* **Trabajo requerido**
Copia sin ningún cambio las líneas de los datos que van desde la que contiene "Where should I click to: Collapse" hasta el final de los datos, incluidas la primera y la última.
★ ★ ★
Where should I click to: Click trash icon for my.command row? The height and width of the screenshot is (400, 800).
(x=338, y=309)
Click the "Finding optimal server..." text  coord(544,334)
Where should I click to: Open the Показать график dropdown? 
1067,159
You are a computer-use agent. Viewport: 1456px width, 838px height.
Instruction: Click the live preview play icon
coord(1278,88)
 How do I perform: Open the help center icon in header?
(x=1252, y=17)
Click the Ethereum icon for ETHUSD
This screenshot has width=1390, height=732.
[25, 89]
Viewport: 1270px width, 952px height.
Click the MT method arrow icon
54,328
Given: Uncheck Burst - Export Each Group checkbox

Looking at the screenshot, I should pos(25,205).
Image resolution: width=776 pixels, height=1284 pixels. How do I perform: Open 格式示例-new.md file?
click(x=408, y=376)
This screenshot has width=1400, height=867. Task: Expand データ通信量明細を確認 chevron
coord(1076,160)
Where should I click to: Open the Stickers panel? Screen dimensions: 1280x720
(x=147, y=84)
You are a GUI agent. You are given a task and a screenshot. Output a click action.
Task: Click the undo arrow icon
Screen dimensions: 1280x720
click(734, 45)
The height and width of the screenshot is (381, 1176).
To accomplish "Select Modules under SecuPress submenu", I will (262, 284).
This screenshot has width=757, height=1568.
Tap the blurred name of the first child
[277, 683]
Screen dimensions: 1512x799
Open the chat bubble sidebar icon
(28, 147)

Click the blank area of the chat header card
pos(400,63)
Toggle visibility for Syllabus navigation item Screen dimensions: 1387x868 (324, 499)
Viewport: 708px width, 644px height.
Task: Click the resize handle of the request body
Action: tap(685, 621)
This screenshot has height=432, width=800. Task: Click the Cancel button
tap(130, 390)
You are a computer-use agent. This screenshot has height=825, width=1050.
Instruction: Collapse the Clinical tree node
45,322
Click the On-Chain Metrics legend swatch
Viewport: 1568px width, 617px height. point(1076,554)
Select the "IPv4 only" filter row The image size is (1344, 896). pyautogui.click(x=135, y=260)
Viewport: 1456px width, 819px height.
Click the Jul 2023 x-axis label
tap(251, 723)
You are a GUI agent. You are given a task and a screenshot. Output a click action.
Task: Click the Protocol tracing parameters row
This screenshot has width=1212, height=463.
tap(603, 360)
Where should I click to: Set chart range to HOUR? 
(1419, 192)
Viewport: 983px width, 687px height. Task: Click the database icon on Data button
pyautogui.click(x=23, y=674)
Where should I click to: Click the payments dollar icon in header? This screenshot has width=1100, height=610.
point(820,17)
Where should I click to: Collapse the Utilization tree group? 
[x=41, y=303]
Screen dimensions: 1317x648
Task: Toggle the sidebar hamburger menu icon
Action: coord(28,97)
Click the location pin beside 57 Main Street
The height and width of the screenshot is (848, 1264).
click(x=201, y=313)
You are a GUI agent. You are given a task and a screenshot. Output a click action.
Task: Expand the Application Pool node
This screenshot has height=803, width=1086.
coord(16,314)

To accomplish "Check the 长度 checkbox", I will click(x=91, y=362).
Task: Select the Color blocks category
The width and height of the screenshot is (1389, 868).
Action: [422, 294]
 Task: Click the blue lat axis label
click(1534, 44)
★ ★ ★
* **Resultado**
Where should I click to: Collapse the Utilization tree group? 
[x=41, y=303]
Screen dimensions: 1317x648
Task: Toggle the sidebar hamburger menu icon
Action: coord(28,97)
Click the location pin beside 57 Main Street
The height and width of the screenshot is (848, 1264).
click(x=201, y=313)
You are a GUI agent. You are given a task and a screenshot. Output a click action.
Task: Expand the Application Pool node
This screenshot has height=803, width=1086.
coord(16,314)

To accomplish "Check the 长度 checkbox", I will click(x=91, y=362).
Task: Select the Color blocks category
The width and height of the screenshot is (1389, 868).
Action: [422, 294]
 Task: Click the blue lat axis label
click(1534, 44)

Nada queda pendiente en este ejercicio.